Rows »
====

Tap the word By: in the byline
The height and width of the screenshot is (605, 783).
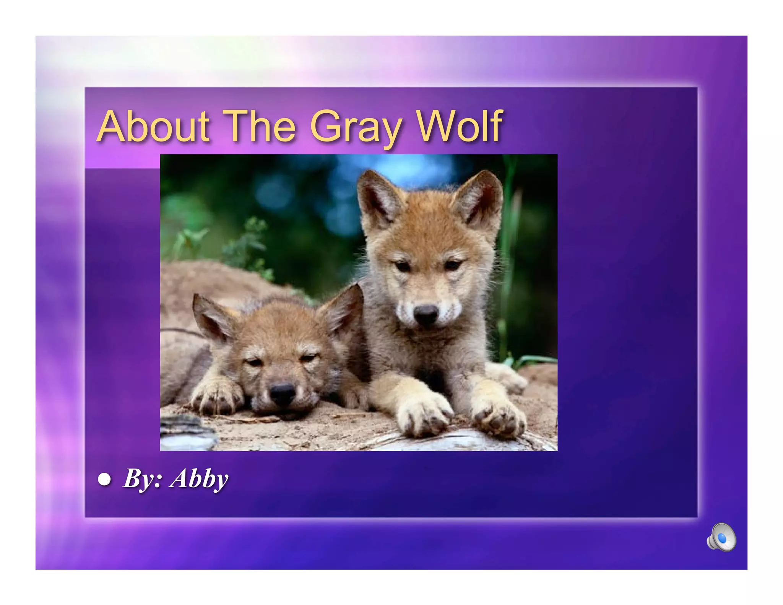143,479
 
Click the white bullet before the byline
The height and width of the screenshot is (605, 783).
104,479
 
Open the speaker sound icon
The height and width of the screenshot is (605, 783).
721,537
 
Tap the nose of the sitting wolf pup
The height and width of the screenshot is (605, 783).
426,314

====

Prompt » Turn everything from the line containing "Tap the nose of the sitting wolf pup" down to the end of the items into a JSON list of strings, with one string per line and blank lines omitted.

Problem solution »
[
  "Tap the nose of the sitting wolf pup",
  "The height and width of the screenshot is (605, 783).",
  "426,314"
]